*** ENTRIES SUPPLIED ***

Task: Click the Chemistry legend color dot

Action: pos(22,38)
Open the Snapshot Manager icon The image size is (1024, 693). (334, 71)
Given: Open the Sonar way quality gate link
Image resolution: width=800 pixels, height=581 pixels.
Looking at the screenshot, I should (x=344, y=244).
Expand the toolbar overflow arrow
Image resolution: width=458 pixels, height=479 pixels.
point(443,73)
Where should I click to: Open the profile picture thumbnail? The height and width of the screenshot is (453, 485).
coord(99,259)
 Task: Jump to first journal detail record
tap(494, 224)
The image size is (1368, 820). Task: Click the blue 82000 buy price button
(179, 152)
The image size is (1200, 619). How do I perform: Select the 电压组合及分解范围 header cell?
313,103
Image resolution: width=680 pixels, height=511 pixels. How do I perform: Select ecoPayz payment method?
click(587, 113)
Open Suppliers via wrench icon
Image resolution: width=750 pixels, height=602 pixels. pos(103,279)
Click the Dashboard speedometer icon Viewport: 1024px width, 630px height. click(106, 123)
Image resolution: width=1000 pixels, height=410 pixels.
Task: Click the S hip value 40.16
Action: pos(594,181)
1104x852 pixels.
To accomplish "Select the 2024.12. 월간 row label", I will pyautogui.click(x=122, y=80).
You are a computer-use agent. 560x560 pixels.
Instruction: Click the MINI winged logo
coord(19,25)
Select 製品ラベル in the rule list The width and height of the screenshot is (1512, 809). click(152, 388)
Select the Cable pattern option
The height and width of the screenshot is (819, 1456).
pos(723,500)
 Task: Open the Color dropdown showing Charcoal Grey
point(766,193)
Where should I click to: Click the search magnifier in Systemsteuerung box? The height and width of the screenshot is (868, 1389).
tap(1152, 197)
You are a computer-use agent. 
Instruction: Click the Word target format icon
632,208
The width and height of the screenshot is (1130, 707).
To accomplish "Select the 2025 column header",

***

THE PROBLEM
Copy, without any change, the lines from the one that contains "Image resolution: width=680" to the final line of the entries above.

OUTPUT BELOW
Image resolution: width=680 pixels, height=511 pixels. How do I perform: Select ecoPayz payment method?
click(587, 113)
Open Suppliers via wrench icon
Image resolution: width=750 pixels, height=602 pixels. pos(103,279)
Click the Dashboard speedometer icon Viewport: 1024px width, 630px height. click(106, 123)
Image resolution: width=1000 pixels, height=410 pixels.
Task: Click the S hip value 40.16
Action: pos(594,181)
1104x852 pixels.
To accomplish "Select the 2024.12. 월간 row label", I will pyautogui.click(x=122, y=80).
You are a computer-use agent. 560x560 pixels.
Instruction: Click the MINI winged logo
coord(19,25)
Select 製品ラベル in the rule list The width and height of the screenshot is (1512, 809). click(152, 388)
Select the Cable pattern option
The height and width of the screenshot is (819, 1456).
pos(723,500)
 Task: Open the Color dropdown showing Charcoal Grey
point(766,193)
Where should I click to: Click the search magnifier in Systemsteuerung box? The height and width of the screenshot is (868, 1389).
tap(1152, 197)
You are a computer-use agent. 
Instruction: Click the Word target format icon
632,208
The width and height of the screenshot is (1130, 707).
To accomplish "Select the 2025 column header",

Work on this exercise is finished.